The Corner

Culture

When Does an Insect Analogy Cross the Line?

Insects at Protix, the first farm capable of large scale production of insects for use in animal feed that opened in Bergen-op-Zoom, Netherlands, June 11, 2019. (Yves Herman/Reuters)

Understandably annoyed and angered by a professor who compared him to a bedbug, New York Times columnist Bret Stephens declared on MSNBC this morning, “Analogizing people to insects is always wrong . . . Being analogized to insects goes back to a lot of totalitarian regimes in the past.”

No doubt there is a long and ugly history of hateful people seeking to dehumanize their political or social opponents by comparing them to animals and stating, explicitly or implicitly, that they’re something less than human: rats, snakes, pigs, apes, “vermin,” and yes, insects like cockroaches and lice. As David Livingstone Smith observed, to most people it is morally wrong to kill another human being, but permissible and in fact necessary to exterminate rats or insects. If you can get people to mentally reclassify other human beings into something less than human, you’ve set the stage for brutal behavior and policies; Hutus involved in the Rwanda genocide called Tutsis “cockroaches.”

When George Washington University professor David Karpf called Stephens a bedbug, he was being . . . I’d say a jackass, but that would be another animal analogy. From Karpf’s comments, he clearly sees himself as the victim in this exchange and seems to think there’s nothing wrong with calling Stephens a bedbug, but there is something wrong with Stephens calling his boss’s attention to that tweet.

Karpf vehemently disagrees with Stephens and expressed it in an ugly and snotty way. But our public discourse is going to get worse if we interpret every insect analogy as a repressed or not-so-repressed homicidal or genocidal desire.

I hate to be the fly in the ointment, but not every reference to an insect is necessarily calling for someone’s extinction.
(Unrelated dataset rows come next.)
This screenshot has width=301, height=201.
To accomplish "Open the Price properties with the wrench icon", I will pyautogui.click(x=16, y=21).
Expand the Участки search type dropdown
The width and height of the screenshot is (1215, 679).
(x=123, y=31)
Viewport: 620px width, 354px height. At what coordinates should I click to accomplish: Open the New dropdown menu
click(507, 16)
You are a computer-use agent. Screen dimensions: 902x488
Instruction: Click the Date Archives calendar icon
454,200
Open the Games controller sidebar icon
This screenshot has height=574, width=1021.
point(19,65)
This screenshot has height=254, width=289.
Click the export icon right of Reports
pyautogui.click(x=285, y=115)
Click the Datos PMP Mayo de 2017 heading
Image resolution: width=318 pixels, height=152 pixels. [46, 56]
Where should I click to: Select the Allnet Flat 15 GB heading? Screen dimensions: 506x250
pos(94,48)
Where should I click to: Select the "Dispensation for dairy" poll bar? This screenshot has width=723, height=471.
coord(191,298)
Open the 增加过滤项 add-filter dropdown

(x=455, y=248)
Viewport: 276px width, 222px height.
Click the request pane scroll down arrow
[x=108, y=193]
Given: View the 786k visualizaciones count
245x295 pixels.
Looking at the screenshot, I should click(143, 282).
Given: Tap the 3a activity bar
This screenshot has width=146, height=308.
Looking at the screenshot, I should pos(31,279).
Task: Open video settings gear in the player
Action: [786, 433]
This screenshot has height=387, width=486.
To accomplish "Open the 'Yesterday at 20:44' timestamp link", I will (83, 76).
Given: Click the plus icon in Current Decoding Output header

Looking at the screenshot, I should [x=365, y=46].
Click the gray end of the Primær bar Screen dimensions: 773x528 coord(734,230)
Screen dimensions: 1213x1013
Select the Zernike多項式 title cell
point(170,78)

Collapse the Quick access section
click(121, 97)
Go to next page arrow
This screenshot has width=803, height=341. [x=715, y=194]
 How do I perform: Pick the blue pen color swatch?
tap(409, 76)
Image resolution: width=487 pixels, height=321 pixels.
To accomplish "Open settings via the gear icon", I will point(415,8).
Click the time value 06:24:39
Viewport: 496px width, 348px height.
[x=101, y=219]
Yes, Twitter and the Internet are a hive of this kind of name-calling, with every troll as busy as a bee, and it’s easy to stir up a hornet’s nest. These comments bug people. One day you think you’re the bee’s knees, covering a race that’s as tight as a tick, and then the next you’re bug-eyed in shock at some nasty insult and that leaves a bee in your bonnet. You’re a nice guy, who wouldn’t hurt a flea, but the idea of somebody hating you like that leaves butterflies in your stomach and has really loused up your day. For a while everybody was on Twitter, but now those who can’t stand the nasty name-calling are dropping like flies.

In a better world, our debates would be principled, respectful and focused on issues; the personal stuff wouldn’t be anybody’s beeswax. When somebody saw the value in our perspective, we would answer, “you have learned well, grasshopper.” It’s tempting to cocoon ourselves in a small circle of like-minded souls. But perhaps we ought to just follow Muhammad Ali’s advice: “Float like a butterfly, sting like a bee.”